At first I was trying to relate Greg's comment to the street food theme. Then I remembered my challenge.
.....
Sweet potato, yam, cassava and squash fries.

French fries are very popular in the malls. They're also crazy expensive. 80 pesos for a decent size serving. So, many people working in the mall could spend their entire days in come on 5 servings.

Potatoes are very expensive, as compared the sweet potatoes, yam and cassava. I didn't see anyone making fries from those other things, yet they are quite common here in Canada. And here, the standard Andean potato is cheap. They are usually twice the price of the others, in the Philippines, because they are an exotic import.

I would want to find the stiffest varieties, since people aren't going to want soft squishy fries. Many people have gone home, hoping to have something unique, and their mom has cooked up a whole bunch more sweet potatoes, the same as the night before. A much healthier choice than rice, but it's usually something that is eating along with the rice. Nobody says, "let's go to a nice restaurant and have some sweet potatoes."

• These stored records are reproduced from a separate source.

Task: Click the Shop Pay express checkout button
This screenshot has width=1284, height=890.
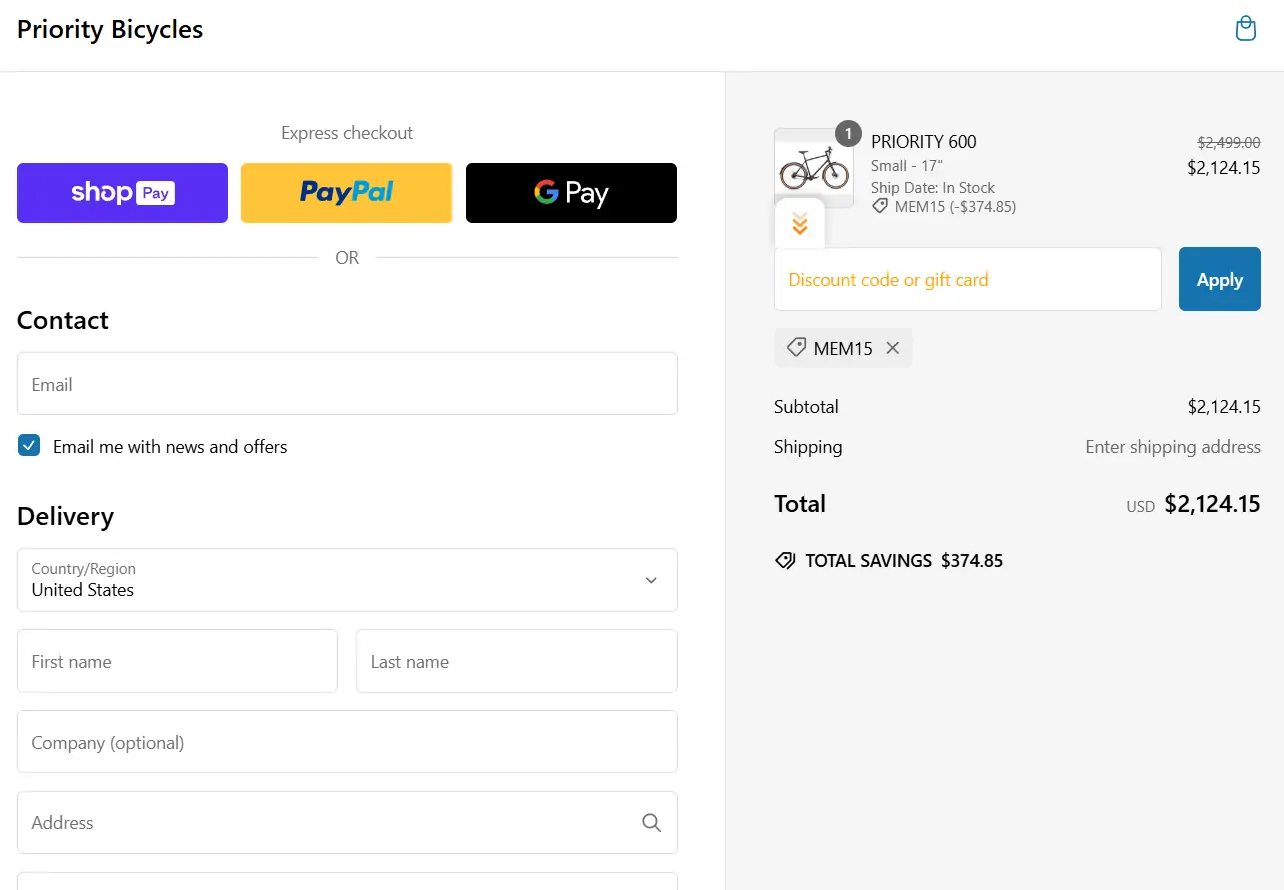Action: click(122, 192)
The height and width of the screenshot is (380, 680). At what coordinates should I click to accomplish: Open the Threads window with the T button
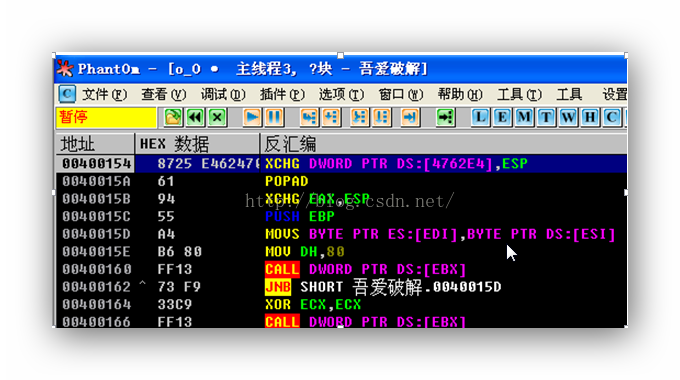point(546,117)
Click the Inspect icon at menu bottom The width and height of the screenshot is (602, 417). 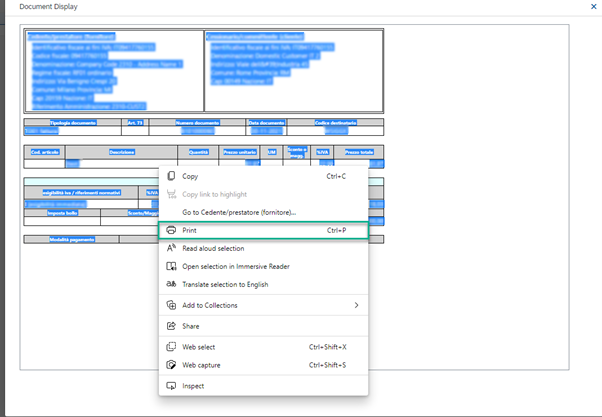170,386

If it's not to be considered poor people food, the fries would have to be presented differently and spiced differently. There would need to be a variety of sauces. They like gobbing everything up with ketchup and other things. Horrible orange powder that they call cheese, is common at the malls. We could use our own goat cheese.

Fries are something that could easily be presented in a banana leaf cone.

We would want to make regular french fries available, but they would have to cost more. In this case, the less expensive one will also be the healthier choice.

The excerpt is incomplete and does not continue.